======== THE DATA
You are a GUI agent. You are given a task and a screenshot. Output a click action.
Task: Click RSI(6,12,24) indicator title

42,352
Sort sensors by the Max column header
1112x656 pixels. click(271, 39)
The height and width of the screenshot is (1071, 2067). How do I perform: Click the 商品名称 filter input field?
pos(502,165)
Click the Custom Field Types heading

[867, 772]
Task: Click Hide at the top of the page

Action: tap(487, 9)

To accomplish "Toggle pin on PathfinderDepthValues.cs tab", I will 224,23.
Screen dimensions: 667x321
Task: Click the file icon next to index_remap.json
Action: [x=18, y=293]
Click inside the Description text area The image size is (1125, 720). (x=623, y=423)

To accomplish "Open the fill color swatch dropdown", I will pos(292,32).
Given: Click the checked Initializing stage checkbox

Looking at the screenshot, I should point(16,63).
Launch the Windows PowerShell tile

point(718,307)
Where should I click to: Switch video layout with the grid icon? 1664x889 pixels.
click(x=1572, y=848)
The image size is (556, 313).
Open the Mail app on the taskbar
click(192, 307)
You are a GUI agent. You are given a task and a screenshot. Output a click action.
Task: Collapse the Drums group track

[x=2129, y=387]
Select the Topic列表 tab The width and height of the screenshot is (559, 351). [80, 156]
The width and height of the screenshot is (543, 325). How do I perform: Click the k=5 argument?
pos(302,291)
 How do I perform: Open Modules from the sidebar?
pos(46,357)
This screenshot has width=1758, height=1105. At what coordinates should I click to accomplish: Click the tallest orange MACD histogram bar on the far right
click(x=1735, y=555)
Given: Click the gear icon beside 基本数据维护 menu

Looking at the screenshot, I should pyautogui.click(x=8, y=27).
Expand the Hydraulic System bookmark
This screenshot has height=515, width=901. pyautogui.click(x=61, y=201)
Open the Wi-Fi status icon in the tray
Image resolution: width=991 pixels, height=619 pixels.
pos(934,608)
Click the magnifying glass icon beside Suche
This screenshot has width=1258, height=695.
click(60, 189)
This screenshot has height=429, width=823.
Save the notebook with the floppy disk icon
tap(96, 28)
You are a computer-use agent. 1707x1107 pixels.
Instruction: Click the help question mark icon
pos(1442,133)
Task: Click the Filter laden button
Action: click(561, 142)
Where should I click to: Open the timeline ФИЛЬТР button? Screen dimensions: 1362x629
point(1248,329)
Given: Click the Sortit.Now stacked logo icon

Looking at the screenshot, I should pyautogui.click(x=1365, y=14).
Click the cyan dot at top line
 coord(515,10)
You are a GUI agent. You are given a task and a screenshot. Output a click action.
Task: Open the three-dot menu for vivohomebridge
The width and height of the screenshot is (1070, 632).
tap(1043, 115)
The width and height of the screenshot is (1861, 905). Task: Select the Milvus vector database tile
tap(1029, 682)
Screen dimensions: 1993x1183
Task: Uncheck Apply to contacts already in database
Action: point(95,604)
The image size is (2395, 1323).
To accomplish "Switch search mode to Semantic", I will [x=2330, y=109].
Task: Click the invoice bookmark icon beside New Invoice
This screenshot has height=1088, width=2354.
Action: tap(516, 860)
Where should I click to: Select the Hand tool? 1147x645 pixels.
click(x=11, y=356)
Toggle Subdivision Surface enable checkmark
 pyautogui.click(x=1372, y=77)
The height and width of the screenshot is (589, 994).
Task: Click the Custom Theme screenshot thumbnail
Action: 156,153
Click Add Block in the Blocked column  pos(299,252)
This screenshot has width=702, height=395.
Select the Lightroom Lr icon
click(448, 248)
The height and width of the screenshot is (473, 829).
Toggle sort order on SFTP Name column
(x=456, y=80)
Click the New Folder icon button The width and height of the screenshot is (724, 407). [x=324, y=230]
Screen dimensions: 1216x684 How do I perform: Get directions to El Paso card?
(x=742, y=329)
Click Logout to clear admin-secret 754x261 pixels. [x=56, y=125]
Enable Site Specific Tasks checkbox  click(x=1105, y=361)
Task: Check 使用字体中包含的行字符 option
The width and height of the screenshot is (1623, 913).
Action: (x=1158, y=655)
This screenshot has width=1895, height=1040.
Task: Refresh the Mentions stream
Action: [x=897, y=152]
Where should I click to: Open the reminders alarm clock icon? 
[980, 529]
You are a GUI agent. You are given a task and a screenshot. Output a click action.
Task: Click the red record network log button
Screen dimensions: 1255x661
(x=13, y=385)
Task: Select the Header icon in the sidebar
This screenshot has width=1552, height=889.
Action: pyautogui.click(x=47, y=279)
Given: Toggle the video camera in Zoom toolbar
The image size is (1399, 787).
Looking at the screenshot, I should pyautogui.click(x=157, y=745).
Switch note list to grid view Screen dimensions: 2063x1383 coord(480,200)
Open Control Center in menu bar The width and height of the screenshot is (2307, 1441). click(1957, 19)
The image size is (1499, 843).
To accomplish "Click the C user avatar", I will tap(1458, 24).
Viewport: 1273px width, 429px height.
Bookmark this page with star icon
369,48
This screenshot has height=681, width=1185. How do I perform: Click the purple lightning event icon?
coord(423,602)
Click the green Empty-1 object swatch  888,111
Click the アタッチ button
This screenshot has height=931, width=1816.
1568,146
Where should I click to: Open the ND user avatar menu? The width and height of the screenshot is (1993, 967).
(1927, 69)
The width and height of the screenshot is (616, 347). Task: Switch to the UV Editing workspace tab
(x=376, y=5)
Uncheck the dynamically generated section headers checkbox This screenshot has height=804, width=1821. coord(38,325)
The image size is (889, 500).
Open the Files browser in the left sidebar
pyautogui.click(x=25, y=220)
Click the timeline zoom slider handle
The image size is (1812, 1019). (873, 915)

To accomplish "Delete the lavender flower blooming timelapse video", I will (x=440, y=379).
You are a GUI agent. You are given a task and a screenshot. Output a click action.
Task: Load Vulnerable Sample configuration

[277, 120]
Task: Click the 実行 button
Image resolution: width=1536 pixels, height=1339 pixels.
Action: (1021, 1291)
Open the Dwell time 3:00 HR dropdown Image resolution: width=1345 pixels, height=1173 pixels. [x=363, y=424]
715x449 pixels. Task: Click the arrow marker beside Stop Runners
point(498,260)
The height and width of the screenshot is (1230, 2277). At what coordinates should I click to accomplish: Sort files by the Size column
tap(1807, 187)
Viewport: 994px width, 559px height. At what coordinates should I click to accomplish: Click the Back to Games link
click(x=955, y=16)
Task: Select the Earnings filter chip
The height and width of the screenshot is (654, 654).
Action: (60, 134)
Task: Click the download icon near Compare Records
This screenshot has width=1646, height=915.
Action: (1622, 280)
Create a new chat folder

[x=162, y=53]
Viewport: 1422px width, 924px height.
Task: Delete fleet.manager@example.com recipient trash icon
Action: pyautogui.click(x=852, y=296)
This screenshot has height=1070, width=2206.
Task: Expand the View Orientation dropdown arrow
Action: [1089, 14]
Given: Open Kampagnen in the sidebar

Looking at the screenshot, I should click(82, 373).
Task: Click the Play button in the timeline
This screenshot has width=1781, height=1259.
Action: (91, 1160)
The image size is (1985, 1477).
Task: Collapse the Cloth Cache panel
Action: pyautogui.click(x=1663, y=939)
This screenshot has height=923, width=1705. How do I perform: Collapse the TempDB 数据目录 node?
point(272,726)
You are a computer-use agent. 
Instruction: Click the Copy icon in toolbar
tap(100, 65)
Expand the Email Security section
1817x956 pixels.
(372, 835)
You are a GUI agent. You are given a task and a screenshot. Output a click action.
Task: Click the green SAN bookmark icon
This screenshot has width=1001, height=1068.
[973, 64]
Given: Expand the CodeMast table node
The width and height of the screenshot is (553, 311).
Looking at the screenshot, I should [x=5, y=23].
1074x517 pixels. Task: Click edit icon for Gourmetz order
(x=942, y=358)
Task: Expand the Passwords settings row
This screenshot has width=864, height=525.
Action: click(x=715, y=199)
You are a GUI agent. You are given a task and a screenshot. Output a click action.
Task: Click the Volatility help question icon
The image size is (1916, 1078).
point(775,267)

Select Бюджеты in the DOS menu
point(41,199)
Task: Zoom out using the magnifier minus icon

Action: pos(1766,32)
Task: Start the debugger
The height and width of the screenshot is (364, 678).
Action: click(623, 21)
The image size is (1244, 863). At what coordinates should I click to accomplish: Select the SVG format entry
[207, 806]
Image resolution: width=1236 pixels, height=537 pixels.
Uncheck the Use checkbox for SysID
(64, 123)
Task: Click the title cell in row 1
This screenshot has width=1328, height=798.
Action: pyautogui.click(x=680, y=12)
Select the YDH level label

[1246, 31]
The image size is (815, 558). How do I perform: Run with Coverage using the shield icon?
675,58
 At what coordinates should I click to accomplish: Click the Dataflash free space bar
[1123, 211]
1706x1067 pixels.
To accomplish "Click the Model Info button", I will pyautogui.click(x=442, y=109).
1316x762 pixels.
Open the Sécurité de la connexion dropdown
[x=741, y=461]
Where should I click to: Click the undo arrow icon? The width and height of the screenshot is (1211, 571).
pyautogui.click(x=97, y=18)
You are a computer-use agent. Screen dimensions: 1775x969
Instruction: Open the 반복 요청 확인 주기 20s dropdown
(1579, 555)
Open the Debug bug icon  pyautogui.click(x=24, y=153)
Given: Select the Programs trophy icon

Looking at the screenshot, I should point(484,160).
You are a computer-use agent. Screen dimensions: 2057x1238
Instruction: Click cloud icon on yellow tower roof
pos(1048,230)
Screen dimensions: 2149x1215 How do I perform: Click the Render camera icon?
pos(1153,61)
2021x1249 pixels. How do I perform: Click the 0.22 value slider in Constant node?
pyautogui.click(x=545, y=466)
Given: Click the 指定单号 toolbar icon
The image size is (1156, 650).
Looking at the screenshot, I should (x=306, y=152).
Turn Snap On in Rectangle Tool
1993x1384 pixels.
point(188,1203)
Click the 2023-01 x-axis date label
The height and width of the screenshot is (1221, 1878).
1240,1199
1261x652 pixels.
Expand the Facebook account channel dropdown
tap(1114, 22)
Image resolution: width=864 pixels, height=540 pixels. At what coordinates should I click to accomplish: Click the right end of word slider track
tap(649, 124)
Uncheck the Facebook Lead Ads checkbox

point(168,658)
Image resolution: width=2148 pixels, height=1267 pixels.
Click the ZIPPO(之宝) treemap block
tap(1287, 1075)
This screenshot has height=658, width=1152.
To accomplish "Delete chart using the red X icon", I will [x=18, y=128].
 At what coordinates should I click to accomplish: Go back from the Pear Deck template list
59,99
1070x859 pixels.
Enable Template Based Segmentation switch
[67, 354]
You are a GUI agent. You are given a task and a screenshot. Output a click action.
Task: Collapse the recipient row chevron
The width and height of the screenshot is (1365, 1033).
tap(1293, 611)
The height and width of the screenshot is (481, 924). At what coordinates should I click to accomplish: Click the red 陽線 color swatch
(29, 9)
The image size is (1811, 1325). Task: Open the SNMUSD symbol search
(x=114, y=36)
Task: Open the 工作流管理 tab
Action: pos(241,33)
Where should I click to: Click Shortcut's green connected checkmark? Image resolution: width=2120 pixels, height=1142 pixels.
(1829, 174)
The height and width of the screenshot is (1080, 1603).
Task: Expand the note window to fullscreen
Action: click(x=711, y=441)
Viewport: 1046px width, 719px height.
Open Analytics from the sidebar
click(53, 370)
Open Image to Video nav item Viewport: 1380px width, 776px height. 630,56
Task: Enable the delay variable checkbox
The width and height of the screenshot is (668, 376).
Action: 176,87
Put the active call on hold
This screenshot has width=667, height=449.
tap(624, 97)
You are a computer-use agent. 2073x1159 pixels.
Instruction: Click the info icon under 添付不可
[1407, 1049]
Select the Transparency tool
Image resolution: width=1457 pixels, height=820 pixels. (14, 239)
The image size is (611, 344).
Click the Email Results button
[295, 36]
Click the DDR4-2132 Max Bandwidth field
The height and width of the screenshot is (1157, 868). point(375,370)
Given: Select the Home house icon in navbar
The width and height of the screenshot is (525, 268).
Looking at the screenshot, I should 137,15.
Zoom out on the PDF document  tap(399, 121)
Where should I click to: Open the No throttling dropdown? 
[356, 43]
================
THE PROBLEM: Could you show every line of the listing that holds the string "section"?

RESULT BELOW:
Uncheck the dynamically generated section headers checkbox This screenshot has height=804, width=1821. coord(38,325)
Expand the Email Security section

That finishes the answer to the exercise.